- **Given text**
FHB (Family Hold Back); MIK (More In the Kitchen)

The initials “FHB” stand for “family hold back.” When guests (especially unexpected guests) were served dinner and there was not enough food to go around, the family members would tell each other “FHB” (“family hold back”), a secret code not to ask for seconds.
 
However, if there was more than enough food to go around, the family’s secret message was “MIK” (“more in kitchen”), meaning that there was more food in the kitchen and the family could keep on eating.
 
“FHB” was printed in a story from about March 1898 in the Boston (MA) Traveler that was widely reprinted that year. The family using “FHB” was from West Philadelphia. “MIK” is cited in print from at least 1906.
 
The initials “FHB” and “MIK” are mostly nostalgic today, but are still remembered by many. With “FHB” and “MIK” so well known for over a century, does it still work as a “secret code”?

- **Exercise task A**
According to the text on "FHB" and "MIK," where was the family that used "FHB" from?

- **Data for this task**
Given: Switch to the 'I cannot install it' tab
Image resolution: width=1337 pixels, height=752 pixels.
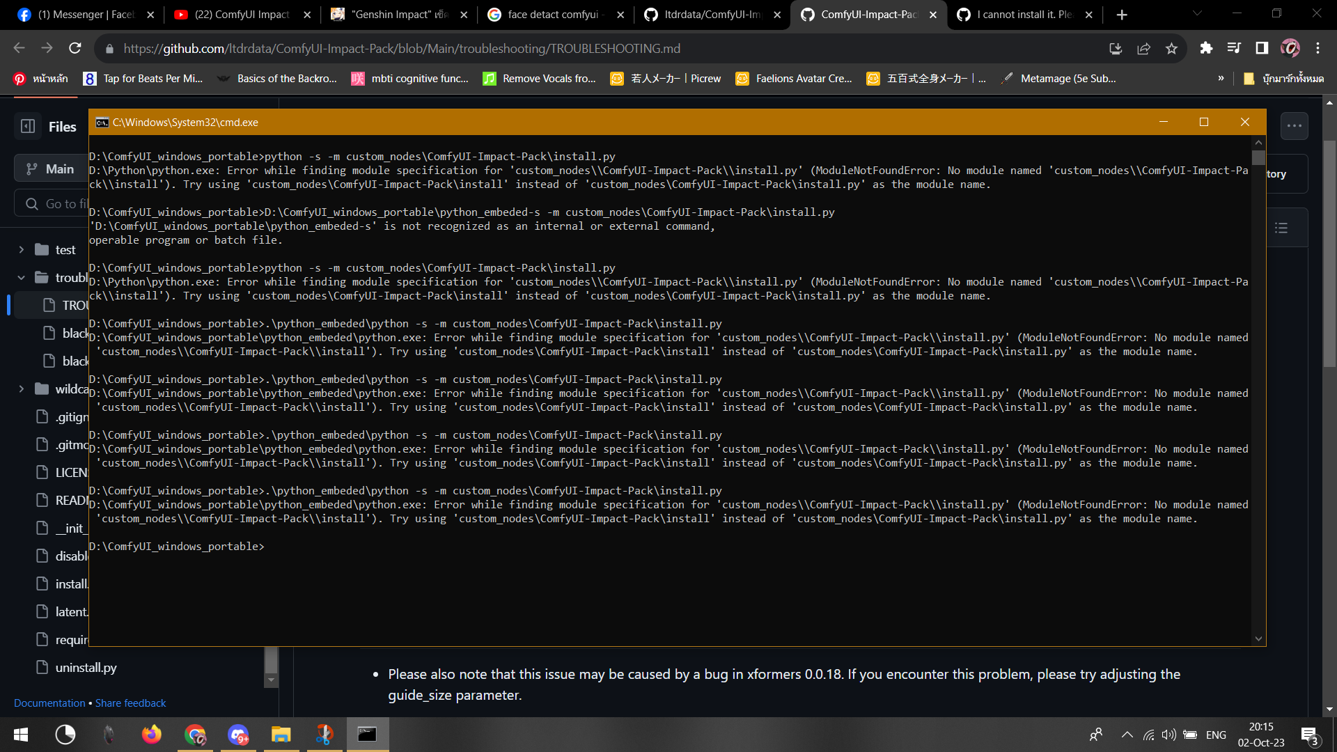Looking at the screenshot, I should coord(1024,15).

* * *

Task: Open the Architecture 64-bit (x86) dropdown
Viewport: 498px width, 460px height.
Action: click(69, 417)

- **Exercise task B**
Edit the records from the line containing "Given: Switch to" through the line containing "Looking at the", inclusive, so that "install" becomes "download" and nothing else changes. Return only those lines, and leave the pictures out.

- **Worked solution A**
West Philadelphia

- **Worked solution B**
Given: Switch to the 'I cannot download it' tab
Image resolution: width=1337 pixels, height=752 pixels.
Looking at the screenshot, I should coord(1024,15).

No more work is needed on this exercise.